Instead of requesting an NIE, Ambassador Eikenberry suggests
that the White House appoint "a panel of civilian and military experts to
examine the Afghanistan-Pakistan strategy and the full range of options."
The list of issues he says this panel "should examine" reads very much
like what the intelligence community calls "Terms of Reference" for an
NIE. (As a CIA analyst and manger I contributed to many NIEs and
chaired some myself.)
When the White House gave Eikenberry short shrift, he should
have resigned, rather than support the misbegotten strategy Obama chose.
Leakophobia
Part of Obama's motivation in not ordering the customary NIE
was to avoid any chance that its conclusions might leak, according to a source
with good access. Assuming that intelligence community estimators
have not regressed to the Bush/Cheney days of cooking estimates to order, such a
leak would certainly have made it more difficult for the President to render
unflinching support to Petraeus and McChrystal.

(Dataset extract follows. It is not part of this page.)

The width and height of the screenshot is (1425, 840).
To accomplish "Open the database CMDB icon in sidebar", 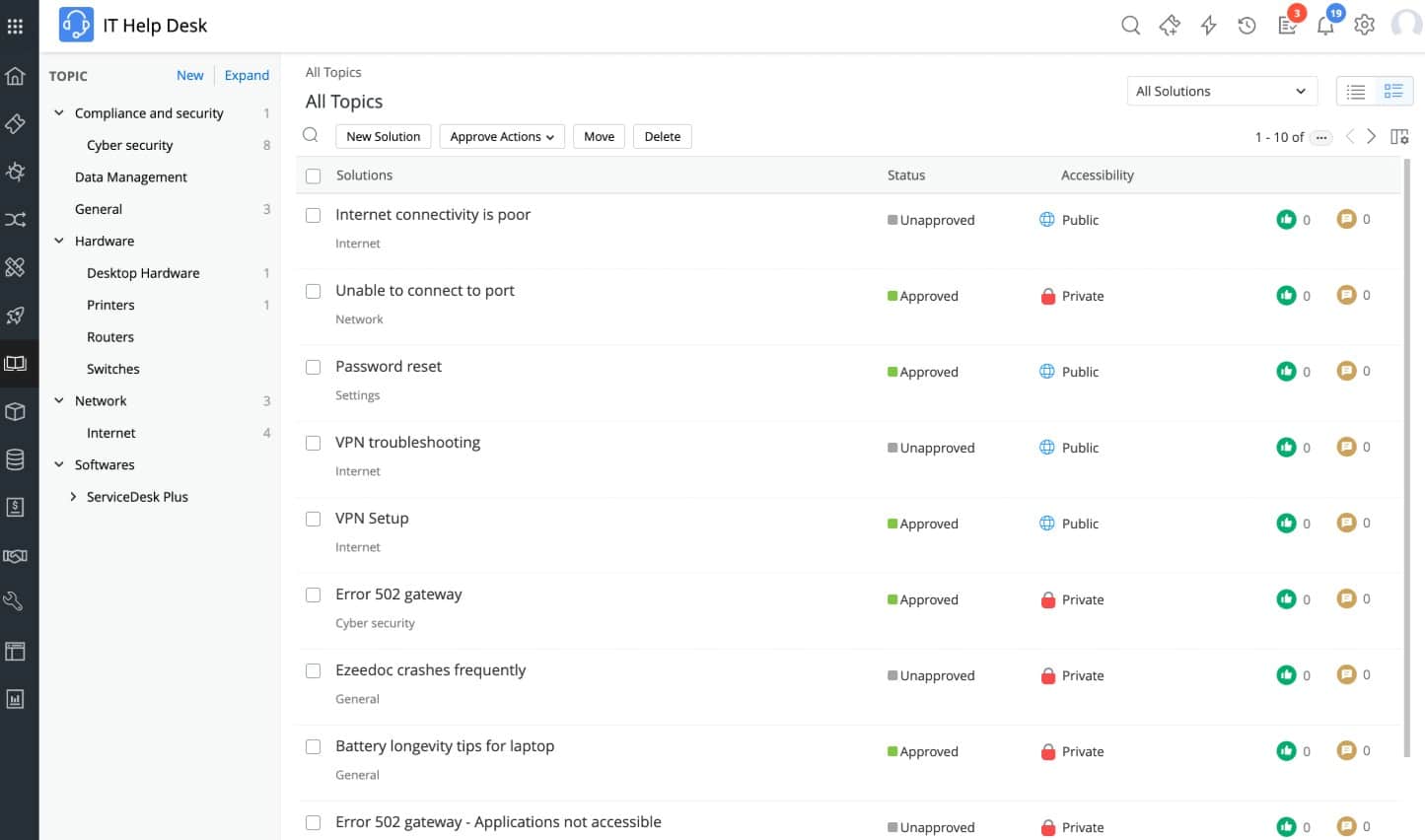I will point(18,458).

Pity Obama. It is hard to believe he could be
so naive to the ways of Washington and so dismissive of the possibility that
there could still be some courageous patriots among the senior officials
dismayed at his remarkable retreat from the "transparency" he promised.
The New York Times reports, "An American official
provided a copy of the cables to The Times after a reporter requested
them." Well, good for that patriotic truth-teller.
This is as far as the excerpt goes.